Celebrating the Holidays in Long Term Care
The holidays can be stressful, but they can be especially trying for residents in a long-term care facility. After a lifetime of having family and tradition to define the holidays, residents find themselves in a nursing home instead. The stress can vary from person to person. It’s somewhat less traumatic if there has been enough time to build new relationships, and more so if the person is less social, or has barriers to entering into new relationships.

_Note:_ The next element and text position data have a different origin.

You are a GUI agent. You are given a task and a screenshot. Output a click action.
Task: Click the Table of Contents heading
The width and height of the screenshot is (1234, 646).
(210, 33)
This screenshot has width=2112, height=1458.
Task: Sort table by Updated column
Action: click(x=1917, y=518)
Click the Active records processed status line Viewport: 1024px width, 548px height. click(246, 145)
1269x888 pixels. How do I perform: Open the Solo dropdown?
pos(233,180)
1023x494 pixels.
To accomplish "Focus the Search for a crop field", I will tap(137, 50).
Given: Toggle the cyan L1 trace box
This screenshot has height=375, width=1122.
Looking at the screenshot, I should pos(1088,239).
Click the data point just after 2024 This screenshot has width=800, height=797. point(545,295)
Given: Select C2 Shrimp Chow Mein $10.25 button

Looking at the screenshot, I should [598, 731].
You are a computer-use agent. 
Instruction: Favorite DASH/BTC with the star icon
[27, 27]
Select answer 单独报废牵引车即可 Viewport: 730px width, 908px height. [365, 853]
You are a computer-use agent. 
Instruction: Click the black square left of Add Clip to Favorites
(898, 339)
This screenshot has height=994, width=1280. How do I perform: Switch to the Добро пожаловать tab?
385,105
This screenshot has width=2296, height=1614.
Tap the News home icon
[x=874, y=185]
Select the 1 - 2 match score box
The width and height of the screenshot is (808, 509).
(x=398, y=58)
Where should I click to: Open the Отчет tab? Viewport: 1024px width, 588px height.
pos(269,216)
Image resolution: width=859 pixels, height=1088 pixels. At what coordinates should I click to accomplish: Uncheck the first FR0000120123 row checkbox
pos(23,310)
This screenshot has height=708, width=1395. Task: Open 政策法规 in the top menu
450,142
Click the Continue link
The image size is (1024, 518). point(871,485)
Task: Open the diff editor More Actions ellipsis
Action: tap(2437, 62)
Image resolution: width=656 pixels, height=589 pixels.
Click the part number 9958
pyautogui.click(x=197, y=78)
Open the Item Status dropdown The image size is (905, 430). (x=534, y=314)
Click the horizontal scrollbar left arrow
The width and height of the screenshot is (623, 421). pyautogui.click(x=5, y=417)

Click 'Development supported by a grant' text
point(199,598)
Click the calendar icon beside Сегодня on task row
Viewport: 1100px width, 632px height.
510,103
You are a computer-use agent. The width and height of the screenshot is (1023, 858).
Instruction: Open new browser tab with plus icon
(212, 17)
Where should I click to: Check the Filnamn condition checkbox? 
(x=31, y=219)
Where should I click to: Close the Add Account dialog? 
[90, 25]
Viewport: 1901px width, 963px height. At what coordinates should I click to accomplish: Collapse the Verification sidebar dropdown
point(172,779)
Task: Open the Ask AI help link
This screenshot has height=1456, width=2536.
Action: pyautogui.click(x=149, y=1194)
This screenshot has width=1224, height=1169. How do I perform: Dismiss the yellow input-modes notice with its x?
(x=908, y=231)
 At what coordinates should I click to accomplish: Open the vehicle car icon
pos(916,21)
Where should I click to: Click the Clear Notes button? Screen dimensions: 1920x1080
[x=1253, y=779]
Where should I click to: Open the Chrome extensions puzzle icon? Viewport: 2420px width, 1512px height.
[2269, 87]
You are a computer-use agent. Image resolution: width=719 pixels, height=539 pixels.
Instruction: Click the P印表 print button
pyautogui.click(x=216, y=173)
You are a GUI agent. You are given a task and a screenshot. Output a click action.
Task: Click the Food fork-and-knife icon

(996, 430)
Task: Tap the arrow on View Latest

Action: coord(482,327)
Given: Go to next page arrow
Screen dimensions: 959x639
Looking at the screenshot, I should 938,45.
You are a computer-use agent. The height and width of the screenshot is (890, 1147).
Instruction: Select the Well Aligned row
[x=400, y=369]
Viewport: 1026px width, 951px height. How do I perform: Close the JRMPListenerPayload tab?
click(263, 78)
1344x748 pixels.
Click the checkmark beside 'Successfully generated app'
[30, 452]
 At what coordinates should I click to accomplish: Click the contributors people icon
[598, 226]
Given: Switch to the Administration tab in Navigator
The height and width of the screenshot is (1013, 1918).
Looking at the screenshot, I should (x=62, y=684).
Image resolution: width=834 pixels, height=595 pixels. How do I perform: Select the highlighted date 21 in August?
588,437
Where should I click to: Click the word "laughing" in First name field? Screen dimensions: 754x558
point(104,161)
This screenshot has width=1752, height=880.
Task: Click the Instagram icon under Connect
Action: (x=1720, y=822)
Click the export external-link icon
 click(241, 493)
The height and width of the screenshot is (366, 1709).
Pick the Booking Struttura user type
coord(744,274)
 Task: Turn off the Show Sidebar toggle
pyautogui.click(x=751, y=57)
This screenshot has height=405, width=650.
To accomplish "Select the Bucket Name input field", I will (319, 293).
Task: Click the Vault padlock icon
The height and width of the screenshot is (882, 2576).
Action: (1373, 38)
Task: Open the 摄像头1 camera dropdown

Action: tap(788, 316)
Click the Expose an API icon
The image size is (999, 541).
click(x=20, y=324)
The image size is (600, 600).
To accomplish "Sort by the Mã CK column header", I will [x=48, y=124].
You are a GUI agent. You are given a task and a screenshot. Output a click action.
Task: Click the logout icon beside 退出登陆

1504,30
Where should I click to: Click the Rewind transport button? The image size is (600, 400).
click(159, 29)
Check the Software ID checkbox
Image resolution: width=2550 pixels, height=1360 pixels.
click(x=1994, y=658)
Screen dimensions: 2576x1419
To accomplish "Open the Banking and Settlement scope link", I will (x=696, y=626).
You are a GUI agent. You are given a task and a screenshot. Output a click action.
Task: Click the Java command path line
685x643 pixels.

It can be very stressful for the families as well. Loved ones who may not regularly visit come to the facility at holiday time, and their unfamiliarity with the condition of their friend or relative is often unsettling. The reaction they have can affect the resident negatively, triggering behaviors and poor interactions with staff. Trying to include the resident in traditional family activities can prove difficult if not impossible, especially if the demands are more than the resident is capable of at the moment.
Resident mood changes can also be difficult to navigate. Many times, cognizant residents are overwhelmed with memories of past holidays and loved ones and become sad when making a comparison with their current situation. Becoming withdrawn, unusually quiet, and refusing to take part in activities, or having a poor appetite are signs that there may be a problem. Listening to staff speak to each other about their plans, gift buying, or holiday dinner plans sounds innocent, but can trigger feelings of loss and loneliness.
Trying to combat the above is a challenge, and it takes a team to come up with solutions that are right for residents and their families. By listening to the residents and including them in the decision-making process, the holidays can be fun and exciting for all those involved. Creating a variety of activities that include family members and focus on the new traditions can help the residents to cope.